In una terza revisione del 2016, basata su 4 studi prospettici randomizzati e su altri 5 studi, gli autori hanno parimenti raccomandato una strategia di prima linea endovascolare nell'IAE, in virtù di esiti a breve termine equivalenti e di una minore morbilità e mortalità perioperatoria [3]. Tuttavia, gli autori hanno segnalato per questa strategia il maggiore fabbisogno di ulteriori interventi: una volta risolta l'IAE per via endovascolare, i pazienti sono nel singolo caso più facilmente candidati a una rivascolarizzazione chirurgica definitiva con miglior esito a lungo termine.
Ulteriori studi
Taha et al. hanno presentato un confronto retrospettivo tra rivascolarizzazione endovascolare (154 arti) e a cielo aperto (326 arti) nell'IAE dell'arto inferiore [4]. Nel gruppo chirurgico sono state eseguite 293 tromboembolectomie in aggiunta a 107 bypass, 67 endoarteriectomie e 56 procedure ibride; nel gruppo endovascolare 83 trombolisi guidate da catetere, 15 trombolisi farmaco-meccaniche e 56 combinazioni di trombolisi guidata da catetere e farmaco-meccanica.
Risultati:
Parametro | a cielo aperto | endovascolare |
|---|---|---|
tasso di successo tecnico | 88,0 % | 81,0 % |
infezione della ferita | 9,0 % | 0,7 % |
ritrombosi | 14,7 % | 1,3 % |
tasso di amputazione a 30 giorni | 13,5 % | 6,5 % |
tasso di amputazione a 1 anno | 19,6 % | 13,0 % |
mortalità a 30 giorni | 13,2 % | 5,4 % |
mortalità a 1 anno | 33,8 % | 12,9 & |
mortalità a 1 anno | 40,5 % | 18,7 % |
tasso di pervietà primaria a 1 anno | 57,0 % | 51,0 % |
tasso di pervietà primaria a 2 anni | 48,0 % | 38 % |
Nell'interpretazione dei risultati si deve tenere conto del fatto che nel gruppo dei pazienti chirurgici sono stati trattati più frequentemente gradi di ischemia avanzati dell'IAE. In questi casi la rivascolarizzazione a cielo aperto è risultata superiore alle tecniche endovascolari per quanto riguarda il tasso di successo tecnico, in particolare quando l'ischemia era dovuta a un fallimento di stent o di bypass.
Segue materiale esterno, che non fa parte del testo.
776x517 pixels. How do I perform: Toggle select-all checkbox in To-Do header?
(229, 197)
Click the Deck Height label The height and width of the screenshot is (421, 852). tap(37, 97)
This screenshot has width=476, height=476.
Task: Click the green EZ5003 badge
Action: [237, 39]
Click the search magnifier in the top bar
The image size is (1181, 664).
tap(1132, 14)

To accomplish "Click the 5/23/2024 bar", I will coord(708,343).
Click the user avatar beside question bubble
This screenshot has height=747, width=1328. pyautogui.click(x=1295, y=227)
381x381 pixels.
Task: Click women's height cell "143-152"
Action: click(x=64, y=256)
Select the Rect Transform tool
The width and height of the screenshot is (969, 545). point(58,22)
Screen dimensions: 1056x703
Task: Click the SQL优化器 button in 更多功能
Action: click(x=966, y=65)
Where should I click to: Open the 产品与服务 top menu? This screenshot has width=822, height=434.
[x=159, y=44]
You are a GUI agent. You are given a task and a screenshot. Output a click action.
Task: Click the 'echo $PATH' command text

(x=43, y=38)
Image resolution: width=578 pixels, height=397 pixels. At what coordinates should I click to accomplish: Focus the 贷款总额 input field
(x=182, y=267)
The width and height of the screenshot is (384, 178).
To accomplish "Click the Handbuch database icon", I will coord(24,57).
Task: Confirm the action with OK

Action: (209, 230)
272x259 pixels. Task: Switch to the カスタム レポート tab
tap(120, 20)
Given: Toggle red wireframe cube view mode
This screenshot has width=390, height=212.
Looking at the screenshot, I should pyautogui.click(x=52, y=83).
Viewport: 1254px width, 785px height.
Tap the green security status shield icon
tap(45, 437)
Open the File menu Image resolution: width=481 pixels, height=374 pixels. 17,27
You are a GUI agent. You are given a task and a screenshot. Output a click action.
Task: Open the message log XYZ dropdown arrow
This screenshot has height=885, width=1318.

Per poter formulare affermazioni sulla morbilità e mortalità dopo embolectomia, Casillas-Berumen et al. hanno utilizzato la banca dati NSQIP [5]. Nella banca dati sono state incluse 1749 embolectomie eseguite negli anni dal 2005 al 2012. L'età media dei pazienti era di 68 anni, poco meno del 48 % erano uomini. Le embolectomie iliofemoro-poplitee sono state eseguite in 1231 (70,4 %) pazienti, le embolectomie popliteo-tibioperoneali in 303 (17,3 %) pazienti e le embolectomie a entrambi i livelli in 215 (12,3 %) pazienti. In 308 pazienti (17,6 %) è stata eseguita una fasciotomia contestualmente all'embolectomia. Come complicanze postoperatorie si sono verificate: infarto miocardico/arresto cardiaco nel 4,7 %, complicanze polmonari nel 16,0 % e complicanze della ferita nell'8,2 % dei casi. Nel 25 % dei pazienti è stato necessario un reintervento entro 30 giorni. La mortalità entro 30 giorni dall'intervento è stata del 13,9 %.
In un'analisi gli autori hanno sviluppato un modello prognostico per la letalità perioperatoria. Come fattori di rischio sono stati inclusi: età > 70 anni, sesso maschile, dipendenza funzionale, BPCO, insufficienza cardiaca, recente infarto miocardico/angina pectoris, insufficienza renale cronica e terapia steroidea. La necessità di una stratificazione del rischio è sensata per diversi motivi, poiché la metà dei pazienti deceduti era completamente dipendente sul piano fisico, per cui la rivascolarizzazione chirurgica deve essere valutata rispetto a un'assistenza palliativa di fine vita. D'altra parte, il modello predittivo può servire alla stratificazione del rischio di pazienti candidati all'embolectomia chirurgica, ma che potrebbero essere trattati meglio mediante dispositivi percutanei per l'embolia oppure mediante trombolisi guidata da catetere.